Boxing History: April 4, 1970 Bob Foster KO 4 Roger Rouse, Missoula, MT.
Retains World Light Heavyweight Title.
After being decked 4-times in 3-rounds the ringside doctor decides that Rouse can’t come out for round 4.
Afterwards Foster calls out World Heavyweight Champion (Smokin’) Joe Frazier.
Bob Foster (born April 27, 1938) is a native of Albuquerque, New Mexico, USA whom many boxing critics consider to be one of the greatest Light Heavyweight world champions in history. As an amateur he won a silver medal at the 1959 Pan American Games.
In 1957, Foster joined the United States Air Force, where he was not only a member of the Air Force Boxing Team, but also a coach. He coached future heavyweight contenders Billy Daniels and Doug Jones.
Foster had over 100 amateur fights and lost only three. He won the All-Service Championship three times.
In May 1968, Foster knocked out Dick Tiger in four rounds to win the World Light Heavyweight Championship. It was the only knockout loss of Tiger’s career.
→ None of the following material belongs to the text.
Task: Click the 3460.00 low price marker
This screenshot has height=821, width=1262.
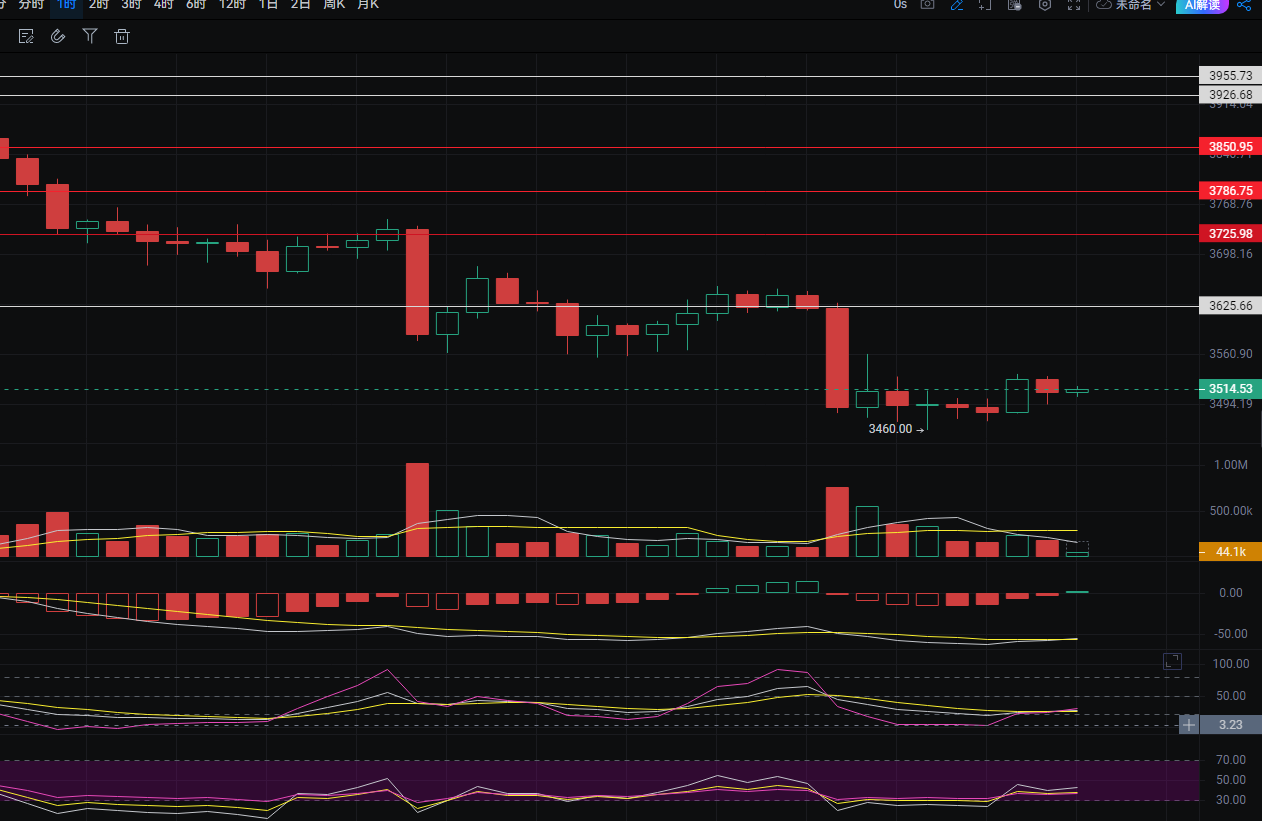Action: (890, 429)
Foster challenged Joe Frazier for the World Heavyweight Championship in November 1970 and was knocked out in the second round.
Foster made fourteen successful title defenses, which was a division record at that time. He retired as champion in 1974, but returned a year later.
Foster was named the 1968 Boxing Writers Association of America Fighter of the Year. He edged out Joe Frazier by a 20-17 vote.
Ranked as the 3rd Greatest Light Heavyweight of All-Time by The Ring in 1994.
Ranked 23rd on The Ring’s 1996 list of The Top 50 Fighters of the Last 50 Years.
Ranked as the 8th Greatest Puncher of All-Time by The Ring in 2003.
Foster was the guest commentator on the June 29, 2007 telecast of ESPN2’s ESPN Friday Night Fights.
Foster had a record of 56 wins, 8 losses and 1 draw, with 46 wins coming by knockout. He was named to Ring Magazine’s list of 100 Greatest Punchers. He was also named to Ring Magazine’s list of the 80 Best Fighters of the Last 80 Years, ranking at #55.